Chongqing Zaisheng Technology Co.Ltd(603601) : Chongqing Zaisheng Technology Co.Ltd(603601) announcement of the resolution of the 16th meeting of the Fourth Board of supervisors

Securities code: Chongqing Zaisheng Technology Co.Ltd(603601) securities abbreviation: Chongqing Zaisheng Technology Co.Ltd(603601) Announcement No.: pro 2022005 Chongqing Zaisheng Technology Co.Ltd(603601)

Announcement on the resolutions of the 16th meeting of the 4th board of supervisors

The board of supervisors and all supervisors of the company guarantee that there are no false records, misleading statements or major omissions in the contents of this announcement, and bear individual and joint liabilities for the authenticity, accuracy and completeness of its contents.

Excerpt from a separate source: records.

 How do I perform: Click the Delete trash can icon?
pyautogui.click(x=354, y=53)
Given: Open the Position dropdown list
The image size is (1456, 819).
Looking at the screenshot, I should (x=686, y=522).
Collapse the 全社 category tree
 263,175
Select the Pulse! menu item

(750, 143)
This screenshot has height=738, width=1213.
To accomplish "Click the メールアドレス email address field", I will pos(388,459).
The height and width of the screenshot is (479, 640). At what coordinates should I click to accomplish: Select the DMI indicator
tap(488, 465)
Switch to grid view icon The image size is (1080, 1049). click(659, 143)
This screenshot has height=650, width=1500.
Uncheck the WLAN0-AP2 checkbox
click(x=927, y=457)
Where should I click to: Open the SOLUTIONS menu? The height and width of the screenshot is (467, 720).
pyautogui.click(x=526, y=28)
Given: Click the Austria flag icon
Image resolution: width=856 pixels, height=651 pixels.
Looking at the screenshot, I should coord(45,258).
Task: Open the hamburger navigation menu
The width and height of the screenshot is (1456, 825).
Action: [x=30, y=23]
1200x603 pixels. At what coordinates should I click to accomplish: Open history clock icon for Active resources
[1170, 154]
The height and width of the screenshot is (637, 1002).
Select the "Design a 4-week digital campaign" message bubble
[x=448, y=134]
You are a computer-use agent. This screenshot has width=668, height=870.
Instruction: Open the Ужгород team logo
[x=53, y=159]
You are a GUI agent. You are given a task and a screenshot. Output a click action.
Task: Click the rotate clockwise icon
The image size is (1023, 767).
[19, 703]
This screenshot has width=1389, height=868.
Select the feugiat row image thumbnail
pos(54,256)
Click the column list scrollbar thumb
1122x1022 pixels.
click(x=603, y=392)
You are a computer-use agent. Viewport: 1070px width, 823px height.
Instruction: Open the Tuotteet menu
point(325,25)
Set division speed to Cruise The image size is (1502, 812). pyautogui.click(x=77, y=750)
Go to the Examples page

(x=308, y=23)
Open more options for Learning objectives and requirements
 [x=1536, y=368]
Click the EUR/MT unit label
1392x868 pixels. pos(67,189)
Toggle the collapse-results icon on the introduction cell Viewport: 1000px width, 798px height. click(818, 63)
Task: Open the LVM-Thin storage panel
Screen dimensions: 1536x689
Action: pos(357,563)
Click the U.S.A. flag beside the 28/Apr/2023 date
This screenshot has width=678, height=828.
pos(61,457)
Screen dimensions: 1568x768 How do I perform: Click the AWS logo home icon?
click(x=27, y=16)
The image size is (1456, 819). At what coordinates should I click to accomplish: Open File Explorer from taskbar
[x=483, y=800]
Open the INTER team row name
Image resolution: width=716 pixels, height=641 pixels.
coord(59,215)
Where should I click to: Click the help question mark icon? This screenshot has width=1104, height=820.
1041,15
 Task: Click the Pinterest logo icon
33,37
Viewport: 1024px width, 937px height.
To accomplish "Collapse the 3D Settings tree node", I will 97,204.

1、 Meetings of the board of supervisors

Chongqing Zaisheng Technology Co.Ltd(603601) (hereinafter referred to as "the company") the notice of the 16th meeting of the 4th board of supervisors was sent by telephone, fax, e-mail or personal delivery on February 25, 2022. The meeting was held in the company's conference room at 14:00 p.m. on March 9, 2022. The meeting was presided over by Mr. Zheng Kaiyun, chairman of the board of supervisors of the company. The convening, convening, voting procedures and deliberations of the meeting comply with the provisions of the company law of the people's Republic of China, the securities law of the people's Republic of China and the Chongqing Zaisheng Technology Co.Ltd(603601) articles of association. The resolutions made are legal and valid. 2、 Deliberation at the meeting of the board of supervisors

1. Deliberated and adopted the work report of the board of supervisors in 2021

Voting results: 3 in favor, 0 against and 0 abstention.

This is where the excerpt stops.